**Action item**
If a line in the data holds the string "each", list it.
-------
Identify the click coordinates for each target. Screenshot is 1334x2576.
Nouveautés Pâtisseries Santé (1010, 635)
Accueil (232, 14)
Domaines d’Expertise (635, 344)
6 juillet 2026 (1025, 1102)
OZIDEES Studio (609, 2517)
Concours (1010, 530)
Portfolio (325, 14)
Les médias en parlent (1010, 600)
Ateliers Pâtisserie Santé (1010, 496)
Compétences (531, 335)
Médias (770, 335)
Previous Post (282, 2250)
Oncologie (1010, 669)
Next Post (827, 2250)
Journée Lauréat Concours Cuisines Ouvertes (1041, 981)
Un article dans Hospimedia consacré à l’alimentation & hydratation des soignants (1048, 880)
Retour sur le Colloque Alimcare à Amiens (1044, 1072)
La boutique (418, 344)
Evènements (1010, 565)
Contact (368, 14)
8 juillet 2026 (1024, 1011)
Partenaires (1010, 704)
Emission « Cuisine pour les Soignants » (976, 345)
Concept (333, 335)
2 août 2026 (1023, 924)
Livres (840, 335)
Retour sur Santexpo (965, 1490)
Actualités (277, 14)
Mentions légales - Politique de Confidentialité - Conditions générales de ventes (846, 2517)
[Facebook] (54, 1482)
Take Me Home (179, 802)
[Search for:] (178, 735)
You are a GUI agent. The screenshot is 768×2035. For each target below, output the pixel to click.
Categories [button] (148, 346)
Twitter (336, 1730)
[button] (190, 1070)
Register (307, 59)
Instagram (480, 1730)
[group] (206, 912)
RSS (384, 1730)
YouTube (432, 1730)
-------
**Task answer**
Identify the click coordinates for each target. Screenshot is 1334x2576.
You are a GUI agent. The screenshot is 768×2035. For each target below, output the pixel to click.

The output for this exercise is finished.